The Deloitte brand has that permission and those relationships within the C-Suite to effect that kind of conversation and the customer experience.

What opportunities are you most excited about?

AS: First, elevating the conversation from Digital Media spend—where most agencies are—to a more strategic conversation about Digital Marketing transformation. Next, I’m excited about the opportunity to build creative and content studios that can design and deploy digital and physical creative experiences and content that has real business impact. Third, the opportunity to collaborate with extremely smart strategists with deep knowledge within their respective vertical industries is a luxury most agencies can’t afford. Deloitte Consulting has that in force.

What are the biggest challenges you see?

AS: Creative cultures are fragile entities. To do their best work, creatives need air cover from executive leadership that will not only look out for them, but bring them opportunities to do their best work. The strategic consulting power of Deloitte combined with the creative prowess and potential of Deloitte Digital will be both a formidable and fun challenge. It will require openness and collaboration from both the emotional and empirical sides of the firm—if we get that right, nothing can stop us from creating huge business impact for our clients.

What do you think the future looks like for traditional creative agencies?

AS: If by traditional you mean campaign-based traditional creative agencies, I think that they will continue to have a role in brand storytelling, but it will be limited to their craft of communications in the interruptive model of television rather than always-on content ecosystems. Everyone loves a great commercial, but even the great ones have a very limited shelf life in today’s real-time trending content model.

Have enterprise needs around technology and analytics fundamentally changed the way we think of creative work?

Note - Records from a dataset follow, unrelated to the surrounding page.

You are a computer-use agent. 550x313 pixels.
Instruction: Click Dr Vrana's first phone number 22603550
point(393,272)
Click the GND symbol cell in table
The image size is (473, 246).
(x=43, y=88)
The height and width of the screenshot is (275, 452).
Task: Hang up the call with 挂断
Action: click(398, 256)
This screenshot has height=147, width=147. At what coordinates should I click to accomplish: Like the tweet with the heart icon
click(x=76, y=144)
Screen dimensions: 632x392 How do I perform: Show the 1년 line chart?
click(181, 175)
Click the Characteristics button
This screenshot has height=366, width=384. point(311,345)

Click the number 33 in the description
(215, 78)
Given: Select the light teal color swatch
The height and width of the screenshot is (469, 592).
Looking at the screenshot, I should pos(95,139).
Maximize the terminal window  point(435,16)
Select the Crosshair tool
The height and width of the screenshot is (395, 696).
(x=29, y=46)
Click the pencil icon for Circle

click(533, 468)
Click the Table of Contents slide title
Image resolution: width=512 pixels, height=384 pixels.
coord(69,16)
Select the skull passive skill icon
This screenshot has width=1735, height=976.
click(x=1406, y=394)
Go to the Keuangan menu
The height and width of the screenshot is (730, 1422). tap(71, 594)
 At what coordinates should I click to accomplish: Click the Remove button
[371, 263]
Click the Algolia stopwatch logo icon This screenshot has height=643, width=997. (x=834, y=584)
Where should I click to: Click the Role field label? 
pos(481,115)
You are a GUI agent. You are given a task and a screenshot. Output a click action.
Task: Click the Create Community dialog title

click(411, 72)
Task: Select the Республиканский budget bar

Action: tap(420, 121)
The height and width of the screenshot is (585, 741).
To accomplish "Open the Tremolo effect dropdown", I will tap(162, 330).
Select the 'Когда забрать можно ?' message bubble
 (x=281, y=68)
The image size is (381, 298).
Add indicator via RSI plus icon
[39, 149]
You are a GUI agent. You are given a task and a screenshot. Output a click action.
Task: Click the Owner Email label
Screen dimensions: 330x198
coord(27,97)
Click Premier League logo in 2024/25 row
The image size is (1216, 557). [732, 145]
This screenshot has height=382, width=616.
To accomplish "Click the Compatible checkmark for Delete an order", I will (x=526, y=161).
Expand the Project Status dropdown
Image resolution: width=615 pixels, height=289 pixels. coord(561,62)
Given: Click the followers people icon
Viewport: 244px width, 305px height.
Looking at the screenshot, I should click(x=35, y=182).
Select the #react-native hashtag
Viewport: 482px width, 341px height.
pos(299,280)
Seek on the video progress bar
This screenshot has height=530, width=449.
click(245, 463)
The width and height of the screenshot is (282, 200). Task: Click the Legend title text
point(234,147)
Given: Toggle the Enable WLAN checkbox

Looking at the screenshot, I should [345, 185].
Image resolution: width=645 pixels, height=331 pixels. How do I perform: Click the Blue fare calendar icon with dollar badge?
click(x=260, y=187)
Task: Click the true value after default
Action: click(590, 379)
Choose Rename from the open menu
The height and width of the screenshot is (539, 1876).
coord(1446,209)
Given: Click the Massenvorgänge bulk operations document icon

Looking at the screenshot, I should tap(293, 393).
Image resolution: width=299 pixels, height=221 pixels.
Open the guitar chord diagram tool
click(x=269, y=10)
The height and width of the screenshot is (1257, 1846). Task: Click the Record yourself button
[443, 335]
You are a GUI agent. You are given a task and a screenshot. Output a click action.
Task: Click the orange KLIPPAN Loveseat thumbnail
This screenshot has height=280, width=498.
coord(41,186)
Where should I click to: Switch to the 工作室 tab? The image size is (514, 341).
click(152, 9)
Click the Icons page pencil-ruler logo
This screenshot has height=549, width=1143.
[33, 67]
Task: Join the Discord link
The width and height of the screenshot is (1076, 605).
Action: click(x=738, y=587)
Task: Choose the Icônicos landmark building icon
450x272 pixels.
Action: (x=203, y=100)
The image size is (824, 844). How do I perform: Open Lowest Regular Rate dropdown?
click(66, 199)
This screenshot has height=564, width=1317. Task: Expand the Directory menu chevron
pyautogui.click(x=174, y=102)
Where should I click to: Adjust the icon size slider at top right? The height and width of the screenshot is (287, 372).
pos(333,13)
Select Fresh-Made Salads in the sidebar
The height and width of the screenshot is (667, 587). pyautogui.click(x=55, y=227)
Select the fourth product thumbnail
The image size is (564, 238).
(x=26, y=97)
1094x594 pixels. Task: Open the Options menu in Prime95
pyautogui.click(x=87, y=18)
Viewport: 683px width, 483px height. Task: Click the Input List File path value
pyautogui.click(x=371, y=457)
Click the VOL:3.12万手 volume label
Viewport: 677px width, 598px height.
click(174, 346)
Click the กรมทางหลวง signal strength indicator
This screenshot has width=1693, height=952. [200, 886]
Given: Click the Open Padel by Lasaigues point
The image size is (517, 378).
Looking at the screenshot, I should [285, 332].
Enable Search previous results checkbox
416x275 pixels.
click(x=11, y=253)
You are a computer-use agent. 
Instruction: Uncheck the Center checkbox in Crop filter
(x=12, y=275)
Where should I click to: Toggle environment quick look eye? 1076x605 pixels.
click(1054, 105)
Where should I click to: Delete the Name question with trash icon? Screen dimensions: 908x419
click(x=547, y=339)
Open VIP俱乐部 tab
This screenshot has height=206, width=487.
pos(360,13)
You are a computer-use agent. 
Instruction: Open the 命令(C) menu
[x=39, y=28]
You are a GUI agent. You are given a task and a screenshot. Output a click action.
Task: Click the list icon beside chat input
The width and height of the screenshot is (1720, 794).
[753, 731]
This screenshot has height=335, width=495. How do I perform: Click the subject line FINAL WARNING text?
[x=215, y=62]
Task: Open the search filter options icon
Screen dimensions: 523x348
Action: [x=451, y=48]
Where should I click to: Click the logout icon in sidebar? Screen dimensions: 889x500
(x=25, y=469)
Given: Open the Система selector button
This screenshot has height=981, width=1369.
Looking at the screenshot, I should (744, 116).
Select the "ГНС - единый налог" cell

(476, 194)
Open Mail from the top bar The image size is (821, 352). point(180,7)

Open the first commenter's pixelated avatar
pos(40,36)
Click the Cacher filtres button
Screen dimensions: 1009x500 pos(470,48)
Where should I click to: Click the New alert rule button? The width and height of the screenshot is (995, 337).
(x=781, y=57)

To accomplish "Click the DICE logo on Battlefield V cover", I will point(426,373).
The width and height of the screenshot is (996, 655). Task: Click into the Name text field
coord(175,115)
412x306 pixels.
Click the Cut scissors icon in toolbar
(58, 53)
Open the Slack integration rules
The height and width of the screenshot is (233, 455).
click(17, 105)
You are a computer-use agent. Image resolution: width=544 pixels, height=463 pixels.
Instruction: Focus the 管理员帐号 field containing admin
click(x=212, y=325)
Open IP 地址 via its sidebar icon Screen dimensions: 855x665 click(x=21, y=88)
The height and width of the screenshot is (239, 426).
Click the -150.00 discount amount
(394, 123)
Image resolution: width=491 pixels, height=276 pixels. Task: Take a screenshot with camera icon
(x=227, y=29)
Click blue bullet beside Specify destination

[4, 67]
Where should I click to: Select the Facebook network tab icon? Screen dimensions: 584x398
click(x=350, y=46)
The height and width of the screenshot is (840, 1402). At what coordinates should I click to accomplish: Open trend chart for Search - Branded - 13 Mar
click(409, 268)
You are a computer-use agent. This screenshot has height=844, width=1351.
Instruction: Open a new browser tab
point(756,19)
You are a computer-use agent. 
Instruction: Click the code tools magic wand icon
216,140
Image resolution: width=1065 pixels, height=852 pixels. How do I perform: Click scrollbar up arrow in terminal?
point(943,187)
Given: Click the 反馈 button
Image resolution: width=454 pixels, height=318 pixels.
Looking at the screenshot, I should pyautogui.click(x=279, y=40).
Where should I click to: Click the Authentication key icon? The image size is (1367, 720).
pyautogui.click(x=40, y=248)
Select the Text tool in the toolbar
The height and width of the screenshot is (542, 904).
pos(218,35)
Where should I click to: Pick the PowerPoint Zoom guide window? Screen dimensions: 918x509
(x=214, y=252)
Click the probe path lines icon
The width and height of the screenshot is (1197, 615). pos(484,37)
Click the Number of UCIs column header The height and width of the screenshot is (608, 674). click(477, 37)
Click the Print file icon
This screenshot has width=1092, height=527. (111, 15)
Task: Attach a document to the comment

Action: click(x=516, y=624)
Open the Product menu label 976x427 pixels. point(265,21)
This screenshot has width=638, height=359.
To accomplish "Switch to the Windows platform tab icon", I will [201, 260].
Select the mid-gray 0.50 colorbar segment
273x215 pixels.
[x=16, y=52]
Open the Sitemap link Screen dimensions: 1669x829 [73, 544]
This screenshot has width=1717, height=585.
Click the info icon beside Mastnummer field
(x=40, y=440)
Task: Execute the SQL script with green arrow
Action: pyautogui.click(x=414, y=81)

AS: Yes. Smart marketers are connecting enterprise level data throughout the customer's journey—and that allows us to create much more targeted messages and experiences to surprise and delight customers along the way and post the sale. Deploying the right tech platforms and applied analytics allows us the potential to do that at scale. That’s the promise of one-to-one marketing at scale, informed by insight-based, applied analytics and great creative experiences. And we can start activating that for our clients now.

What should businesses be asking from their agencies now?

AS: For new behavioral insights and new ways to tell their brand story, then carry it through to the cash register—beyond just Likes or Shares or some other tactical marketing KPI that a CFO or COO doesn’t understand the business impact of. That’s what makes most agencies seem like cost centers.

Is the idea of being "customer centric" just the fad of the day, or is this something businesses will be focused on for a long time?

AS: Not at all. It’s so important right now—you have to do it or you’ll be disrupted. Marketers have been talking about it for a long time, but they either can’t seem to make impact through their sales channels externally or swim lanes internally to change the experience radically for the customer. Many marketers say that they are customer centric, but their call center experience is horrible or their check-out lines at retail take forever. We’ve all experienced it.

I just try to emphasize that you’re only as good as your worst customer touch point. So find that one and fix it first.

What's inspiring you now? What helps you sustain your creative energy?

AS: New methods in non-linear digital storytelling, Interactive eBooks and new advances in AI as well as data-driven storytelling, are all inspiring

What sustains my creative energy? Three things: My two boys (8 and 6) and their crazy imaginations, playing jazz guitar in a duo and group setting trying to take a good solo, and when I see or experience something that makes me go, “Why didn’t I think of that?”